Legacy continues to focus on tobacco control and prevention, and its mission remains the same: “Building a world where young people reject tobacco and anyone can quit.” By giving young people the facts and information they need to reject tobacco and by providing adult smokers with the tools they need to quit and stay quit, Legacy is helping people live longer, healthier lives.
Legacy leaders believe that the name change will seem natural for many people since the organization has primarily been known as “Legacy” in the marketplace and among key stakeholders for several years. Coupled with the new logo and tagline, the rebranding seeks to reflect the organization’s mission in a more succinct, consumer-friendly manner and signify that the organization’s work has an effect not just on the people it is reaching today but on future generations who can benefit as well.
The organization will be transitioning the new logo and tagline starting November 2 through December 31, and will exclusively use the new look by January 1, 2010. As part of the new look, Legacy will unveil an updated Web site: www.legacyforhealth.com. Twitter users can also follow Legacy at www.twitter.com/legacyforhealth to receive news and research updates as well as positive tips for promoting longer, healthier lives as it relates to tobacco.

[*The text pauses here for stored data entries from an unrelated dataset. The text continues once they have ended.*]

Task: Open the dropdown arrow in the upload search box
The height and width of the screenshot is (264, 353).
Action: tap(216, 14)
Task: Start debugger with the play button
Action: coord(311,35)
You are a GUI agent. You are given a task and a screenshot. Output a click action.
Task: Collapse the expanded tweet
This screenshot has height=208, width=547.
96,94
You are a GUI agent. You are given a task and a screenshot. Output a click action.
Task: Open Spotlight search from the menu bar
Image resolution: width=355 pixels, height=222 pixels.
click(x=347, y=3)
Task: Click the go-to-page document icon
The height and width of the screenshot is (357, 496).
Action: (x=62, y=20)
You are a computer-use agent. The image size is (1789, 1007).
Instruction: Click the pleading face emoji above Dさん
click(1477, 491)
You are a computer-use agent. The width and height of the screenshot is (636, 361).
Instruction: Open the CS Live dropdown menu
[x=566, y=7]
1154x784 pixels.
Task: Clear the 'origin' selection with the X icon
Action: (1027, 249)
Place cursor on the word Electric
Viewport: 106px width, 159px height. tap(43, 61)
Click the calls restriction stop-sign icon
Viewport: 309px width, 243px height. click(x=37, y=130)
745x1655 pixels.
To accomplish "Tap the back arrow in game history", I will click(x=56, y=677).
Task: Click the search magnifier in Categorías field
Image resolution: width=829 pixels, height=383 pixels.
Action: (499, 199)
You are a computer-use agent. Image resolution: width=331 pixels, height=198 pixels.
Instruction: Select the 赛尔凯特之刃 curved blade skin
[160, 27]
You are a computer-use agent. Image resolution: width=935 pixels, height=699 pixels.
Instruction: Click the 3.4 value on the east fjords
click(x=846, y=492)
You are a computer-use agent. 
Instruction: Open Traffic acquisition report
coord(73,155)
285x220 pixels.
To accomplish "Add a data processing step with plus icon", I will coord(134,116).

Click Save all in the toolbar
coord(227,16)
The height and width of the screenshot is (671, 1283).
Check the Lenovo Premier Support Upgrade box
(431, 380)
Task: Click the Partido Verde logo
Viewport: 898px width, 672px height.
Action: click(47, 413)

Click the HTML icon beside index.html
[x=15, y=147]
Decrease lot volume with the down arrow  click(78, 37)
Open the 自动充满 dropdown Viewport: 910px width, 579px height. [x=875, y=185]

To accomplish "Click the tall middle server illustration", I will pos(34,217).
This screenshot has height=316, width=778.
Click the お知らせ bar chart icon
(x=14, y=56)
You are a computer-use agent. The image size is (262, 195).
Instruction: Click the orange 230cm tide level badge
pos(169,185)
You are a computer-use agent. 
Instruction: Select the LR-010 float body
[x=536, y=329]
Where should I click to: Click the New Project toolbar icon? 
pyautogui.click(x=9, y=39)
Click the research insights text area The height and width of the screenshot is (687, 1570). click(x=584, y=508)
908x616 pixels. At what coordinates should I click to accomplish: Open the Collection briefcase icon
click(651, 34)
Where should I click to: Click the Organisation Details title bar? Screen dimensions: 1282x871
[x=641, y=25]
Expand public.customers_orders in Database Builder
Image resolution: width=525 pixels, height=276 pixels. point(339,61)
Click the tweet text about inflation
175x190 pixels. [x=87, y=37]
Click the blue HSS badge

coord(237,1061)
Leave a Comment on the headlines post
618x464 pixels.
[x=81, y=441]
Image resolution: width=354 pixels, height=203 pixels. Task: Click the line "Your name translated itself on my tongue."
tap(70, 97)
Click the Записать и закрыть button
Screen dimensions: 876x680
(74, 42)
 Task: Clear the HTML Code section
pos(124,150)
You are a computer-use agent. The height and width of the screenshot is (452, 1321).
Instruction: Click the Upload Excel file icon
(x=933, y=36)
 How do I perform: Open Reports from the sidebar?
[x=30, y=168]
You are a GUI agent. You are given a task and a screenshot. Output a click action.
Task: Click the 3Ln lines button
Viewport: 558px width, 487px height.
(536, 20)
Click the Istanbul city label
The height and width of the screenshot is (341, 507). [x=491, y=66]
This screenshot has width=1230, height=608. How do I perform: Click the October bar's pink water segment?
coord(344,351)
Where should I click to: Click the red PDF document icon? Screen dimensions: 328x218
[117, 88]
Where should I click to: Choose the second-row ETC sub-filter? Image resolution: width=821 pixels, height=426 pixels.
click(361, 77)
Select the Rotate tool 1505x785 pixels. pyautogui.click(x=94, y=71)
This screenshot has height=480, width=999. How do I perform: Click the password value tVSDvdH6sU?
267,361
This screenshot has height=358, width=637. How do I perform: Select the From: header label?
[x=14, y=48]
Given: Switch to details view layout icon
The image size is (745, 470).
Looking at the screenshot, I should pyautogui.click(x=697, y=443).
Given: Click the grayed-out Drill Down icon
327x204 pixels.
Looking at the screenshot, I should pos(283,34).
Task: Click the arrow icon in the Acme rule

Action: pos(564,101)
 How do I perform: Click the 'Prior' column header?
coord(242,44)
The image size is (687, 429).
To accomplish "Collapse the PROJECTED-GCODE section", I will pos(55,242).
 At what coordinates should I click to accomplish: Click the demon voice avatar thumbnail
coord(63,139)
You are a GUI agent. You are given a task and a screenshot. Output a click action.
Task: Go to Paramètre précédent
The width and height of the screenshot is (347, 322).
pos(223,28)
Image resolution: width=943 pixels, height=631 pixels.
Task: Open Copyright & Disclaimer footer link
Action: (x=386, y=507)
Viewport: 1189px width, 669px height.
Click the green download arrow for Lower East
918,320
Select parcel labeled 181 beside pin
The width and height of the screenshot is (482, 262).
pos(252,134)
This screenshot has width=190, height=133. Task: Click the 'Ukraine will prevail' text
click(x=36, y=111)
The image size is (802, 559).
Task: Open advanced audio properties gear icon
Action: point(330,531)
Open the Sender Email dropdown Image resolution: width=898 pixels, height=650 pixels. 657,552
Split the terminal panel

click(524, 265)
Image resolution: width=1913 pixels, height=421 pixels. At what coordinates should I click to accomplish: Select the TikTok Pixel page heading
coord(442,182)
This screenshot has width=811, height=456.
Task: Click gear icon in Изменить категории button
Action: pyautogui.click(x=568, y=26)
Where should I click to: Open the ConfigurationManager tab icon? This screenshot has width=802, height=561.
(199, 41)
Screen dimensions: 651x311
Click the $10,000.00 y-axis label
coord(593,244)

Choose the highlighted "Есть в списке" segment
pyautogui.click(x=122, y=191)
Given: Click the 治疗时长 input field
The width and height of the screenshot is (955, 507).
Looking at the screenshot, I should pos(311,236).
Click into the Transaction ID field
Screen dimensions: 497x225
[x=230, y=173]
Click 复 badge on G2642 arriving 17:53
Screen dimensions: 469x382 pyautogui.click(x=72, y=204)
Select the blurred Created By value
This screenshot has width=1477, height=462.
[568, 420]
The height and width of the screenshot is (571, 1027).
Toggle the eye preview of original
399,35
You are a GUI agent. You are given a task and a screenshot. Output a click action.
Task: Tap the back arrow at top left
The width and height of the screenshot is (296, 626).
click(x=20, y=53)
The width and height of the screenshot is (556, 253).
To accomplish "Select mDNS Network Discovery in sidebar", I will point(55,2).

LegacySM is dedicated to building a world where young people reject tobacco and anyone can quit. Located in Washington, D.C., the national public health organization helps American live longer, healthier lives. Legacy develops programs that address the health effects of tobacco use, especially among vulnerable populations disproportionately affected by the toll of tobacco, through grants, technical assistance and training, partnerships, youth activism, and counter-marketing and grassroots marketing campaigns. The foundation’s programs include truth®, a national youth smoking prevention campaign that has been cited as having contributed to significant declines in youth smoking; EX®, an innovative public health program designed to speak to smokers in their own language and change the way they approach quitting; and research initiatives exploring the causes, consequences and approaches to reducing tobacco use. The American Legacy Foundation was created as a result of the November 1998 Master Settlement Agreement (MSA) reached between attorneys general from 46 states, five U.S. territories and the tobacco industry. Visit http://www.legacyforhealth.org/.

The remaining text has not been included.